Le célèbre juriste Jacques Kohn Zal fut très proche du rav Élie Munk. Il nous livre son témoignage au travers d'une belle anecdote à propos d'un Erouv qui aurait existé, il y a de cela bien longtemps, autour de Paris
« Les relations que ma famille a entretenues avec celle du rabbin Munk ont toujours été très étroites, et elles remontent aux années qui ont précédé la Première Guerre mondiale. »
Les parents du petit Élie Munk habitaient alors à Paris et ils fréquentaient la synagogue de la Communauté israélite de stricte observance (C.I.S.O), rue Cadet. Étant cependant de nationalité allemande, ils ont dû quitter la France en 1914.
En 1925, Élie reçut son diplôme de rabbin au Rabbiner-Seminar für das orthodoxe Judentum fondé à Berlin par le rabbin Ezriel Hildesheimer, et il devint l’année suivante docteur en philosophie, après avoir soutenu une thèse sur « La philosophie dans les œuvres de Victor Hugo ».
Pendant une dizaine d’années, de 1927 à 1937, il exerça les fonctions de rabbin à Ansbach (Bavière), où trois enfants vinrent égayer son foyer.

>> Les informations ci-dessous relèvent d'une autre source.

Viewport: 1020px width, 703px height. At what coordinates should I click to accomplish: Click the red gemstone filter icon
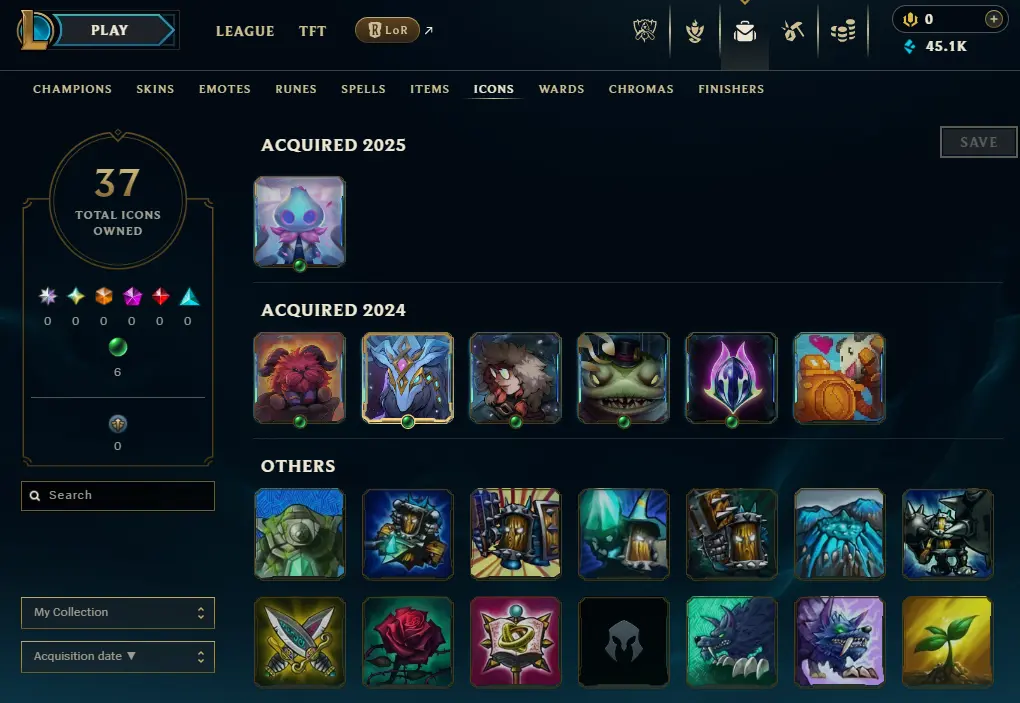160,297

À la mort du rabbin Weiskoff, survenue à un âge quasi centenaire, la C.I.S.O. se mit à la recherche d’un successeur. Le rabbin Munk, qui s’inquiétait de la montée du nazisme en Allemagne, posa sa candidature, et c’est à l’occasion de celle-ci que l’on a pu mesurer son courage et la force de son caractère.
Il avait existé jadis un érouv à Paris, réalisé grâce à une ceinture de fortifications, construites à proximité de l’actuel Boulevard Périphérique. La ville était ainsi entièrement clôturée, sans solution de continuité, par des constructions établies sur tout son pourtour.
Cette ceinture a cependant été abattue après la Première Guerre mondiale, ce qui aurait dû inciter les Juifs religieux à ne plus rien porter hors de chez eux pendant Chabbat.
Or, il n’en a rien été, et un bon nombre de fidèles de la synagogue de la rue Cadet ont continué nonobstant la fin de cet érouv à transporter des objets dans la rue.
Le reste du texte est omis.